- Riders in the Sky appearing at the Ponca Theatre in Ponca City, Oklahoma on September 29, 2007 at a concert commemorating the 100th anniversary of the birth of Gene Autry. From left to right are Joey the Cow Polka King, Woody Paul, Ranger Doug and Too Slim.

Background information
- Origin: Nashville, TN
- Genres: Western swing; children's; country; cowboy music;
- Years active: 1977–present
- Labels: Rounder, MCA, CBS, Epic, Walt Disney, Rykodisc
- Members: Douglas B. Green Woody Paul Fred LaBour Joey Miskulin
- Past members: "Windy Bill" Collins Tumbleweed Tommy
- Website: www.ridersinthesky.com

= Riders in the Sky (band) =

American Western music and comedy group

Riders in the Sky is an American Western music and comedy group, which began performing in 1977. The band has released more than 40 albums, starred in a single-season, self-titled television series on CBS, wrote and starred in an NPR syndicated radio drama Riders Radio Theater, and appeared in television series and films, including as featured contributors to Ken Burns' Country Music.
Their family-friendly style also appeals to children, exemplified in their recordings for Disney and Pixar. They have won two Grammy Awards and have written and performed music for major motion pictures, including "Woody's Roundup" from Toy Story 2 and Pixar's short film, For the Birds. The band also recorded companion albums for Toy Story 2 and Monsters, Inc.

==History==
=== Early years (1977–1979) ===
The Riders first performed on November 11, 1977 at Herr Harry's Frank N' Steins in Nashville, Tennessee. For this first performance, the Riders consisted of Deputy Doug (Douglas B. Green), Windy Bill Collins, and Fred LaBour. Happy with the crowd's reaction, the Riders performed for the second time at Herr Harry's the next evening. Between the second and third performances, the band still did not have a name, but that changed in December 1977, when Fred LaBour found a copy of The Sons of The Pioneers album Riders in the Sky. When LaBour saw the album, he immediately called Green and told him, "Riders in the Sky" should be the band's name. Green agreed and from their third performance on, they were officially billed as Riders in the Sky. In 1978, Bill Collins left the Riders shortly after "Tumbleweed Tommy" Goldsmith joined. Shortly after Collins left, "Woody Paul" Chrisman also joined the band. In mid-1979, Tommy Goldsmith left the Riders shortly before the recording of their first album, which became Three on the Trail. Goldsmith performed on the Riders' second album, Cowboy Jubilee, in 1980, but not as a member of the band.
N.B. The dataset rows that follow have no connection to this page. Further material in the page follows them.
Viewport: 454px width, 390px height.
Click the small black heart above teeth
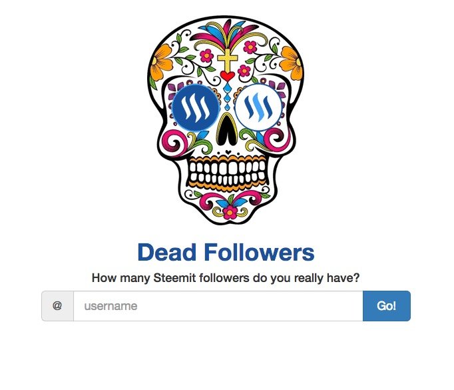(228, 151)
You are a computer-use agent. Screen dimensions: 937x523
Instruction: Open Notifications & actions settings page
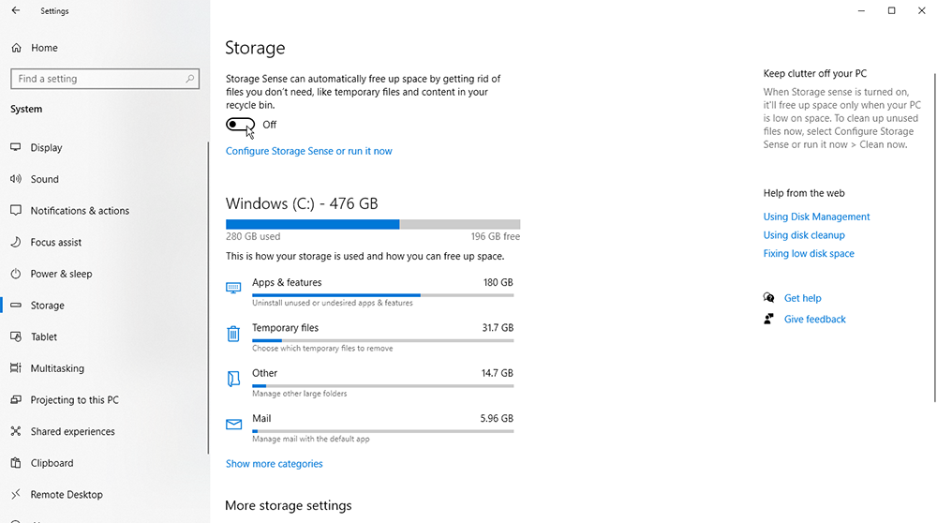pos(80,210)
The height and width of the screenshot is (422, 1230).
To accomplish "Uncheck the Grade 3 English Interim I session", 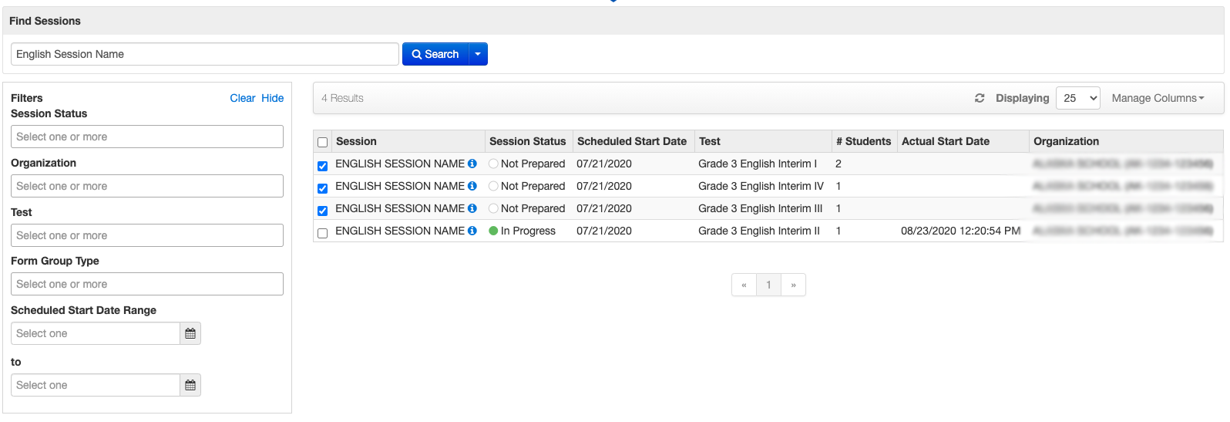I will (323, 166).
=== Rise in popularity (1980–1989) ===

==== Induction into the Grand Ole Opry (1982) ====
In 1982, Doug Green wrote a letter to Hal Durham, manager of the Grand Ole Opry, telling him the Riders would like to join. Durham responded favorably; Western music was under-represented in the Opry, and it would not conflict with the other materials and performances already in the Opry. After 26 appearances as a guest act, the Riders were officially inducted into the Opry on June 19, 1982.

==== Tumbleweed Theater (1983–1988) ====

In late 1982, the Riders were approached by Steve Arwood and Randy Hale to host a television show on the Nashville Network (which had not begun broadcasting yet) called Tumbleweed Theater. The premise of the show was that their 90-minute program would show heavily edited public domain "B-Westerns" of the 1930s and '40s with Riders in the Sky performing skits and songs before, in between, and after the films. After screening the movie that would be featured in the episode, Arwood and Fred LaBour wrote the sketches that played between the films, with many of the skits carrying over to the Riders' live shows and albums. Tumbleweed Theater premiered March 12, 1983, and continued for five seasons overall, the last two consisting of repackaged skits and songs.
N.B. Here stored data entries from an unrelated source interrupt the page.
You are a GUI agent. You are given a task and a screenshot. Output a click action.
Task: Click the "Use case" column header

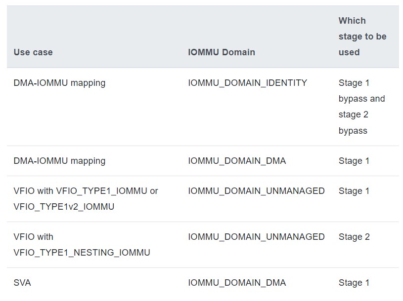[x=33, y=52]
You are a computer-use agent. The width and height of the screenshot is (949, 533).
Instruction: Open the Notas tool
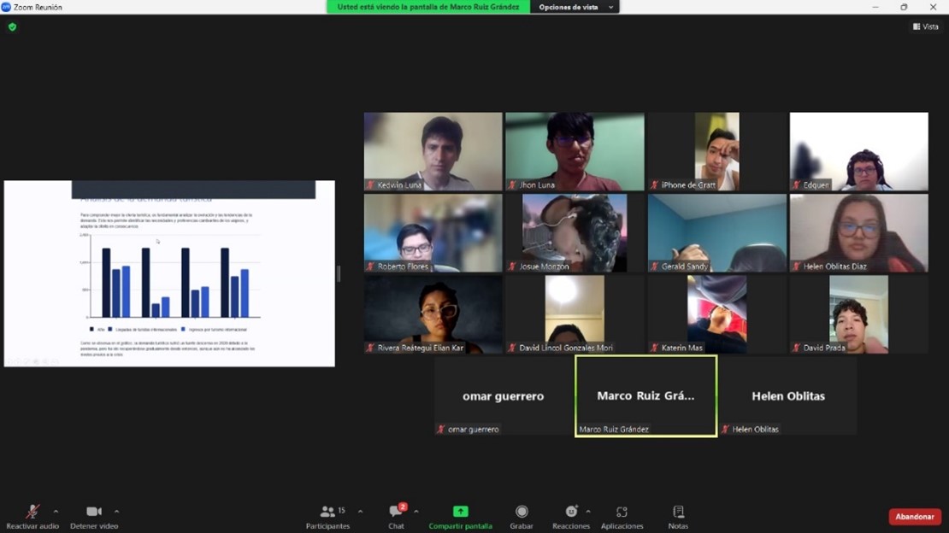point(678,516)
==== Sweet Dreams and Wild Horses (1985) ====
In 1985, the Riders made their Hollywood debut when the trio landed parts in Sweet Dreams, a biographical film about the life of Patsy Cline. The band played the Jordanaires, although in the film they are never mentioned by name. After filming their part for Sweet Dreams, the Riders appeared as themselves in the made-for-television Kenny Rogers movie Wild Horses, where they performed their original compositions "Here Comes the Santa Fe" and "Blue Bonnet Lady" during a party scene.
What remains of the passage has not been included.